Actually Stephen jumps to my mind at the very start. He has all the
experiences, tools and infrastructure to maintain such a tree.

The most important problem may be, how many developers we can attract
to send pull requests to linux-devel. It would be a good quiz in the KS :-)

> master                  - holds an integration of set branches *
> 
> include-developer-topic - holds a branch that a developer has asked you 
>                           to pull from. This is is also integrated into
>                           the master branch as the developer may request
> 
> exclude-developer-topic - holds a branch that a developer has asked you
>                           to pull from. The difference between the above
>                           is that this branch is not to be integrated
>                           into master. It may cause unneeded conflicts
>                           that need to be settled still (even the -rt
>                           tree can go here).
> 
> Basically have a series of branches like:
> 
> include-jejb-scsi
> include-rostedt-ftrace-multi-buf
> include-jiri-sched-deadline
> exclude-rostedt-preempt-rt
> [..]
> 
> 
> * master would be an integration of all include-* branches. If one of
> those branches are found to be broken, then you can rebase master to
> exclude it, send an email to the owner of that branch and tell them it
> will not be included until they fix it.
> 
> Any branch that starts suffering bit rot, you can send an email to that
> developer to ask them if its still valid. If not, just nuke the branch.
> If it is, encourage them to do more work on it or explain why it's
> suffering from rot, otherwise just nuke it anyway.
> 
> This is much easier to do with git than quilt, which is why I do not
> believe this will be like -mm, and mostly ignored (except for a small
> few)

It looks like a clean solution. Stephen may know more caveats about it.
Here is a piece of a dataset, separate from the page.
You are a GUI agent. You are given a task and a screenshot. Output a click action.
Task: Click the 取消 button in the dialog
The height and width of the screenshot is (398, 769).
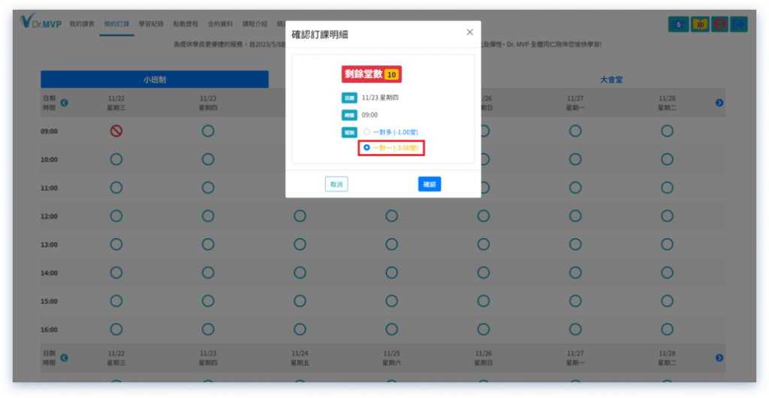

> This can also be a central location to see what's being developed. I
> would even publish where the branches are being pulled from, so if
> people want to know more about the development they can find it.
> 
> I really have no clue about all the great things going on in development
> of parts of linux, and I'm sure there's things going on that I do not
> know about that I would like to look in to. This can be a way to show
> what's being done.

FYI, I've added about 170 git trees as my test targets, which contain
about 550 active branches. I enjoy a lot looking at the freshly cooked
commits being compiled and ran to the degree to keep the servers busy
all day :-)

> If you do not have the time to set up such a repo, I'm willing to do it.
> I just do not have the hardware to do the testing that should be done,
> but as it would be public, others could test it, and report back to me.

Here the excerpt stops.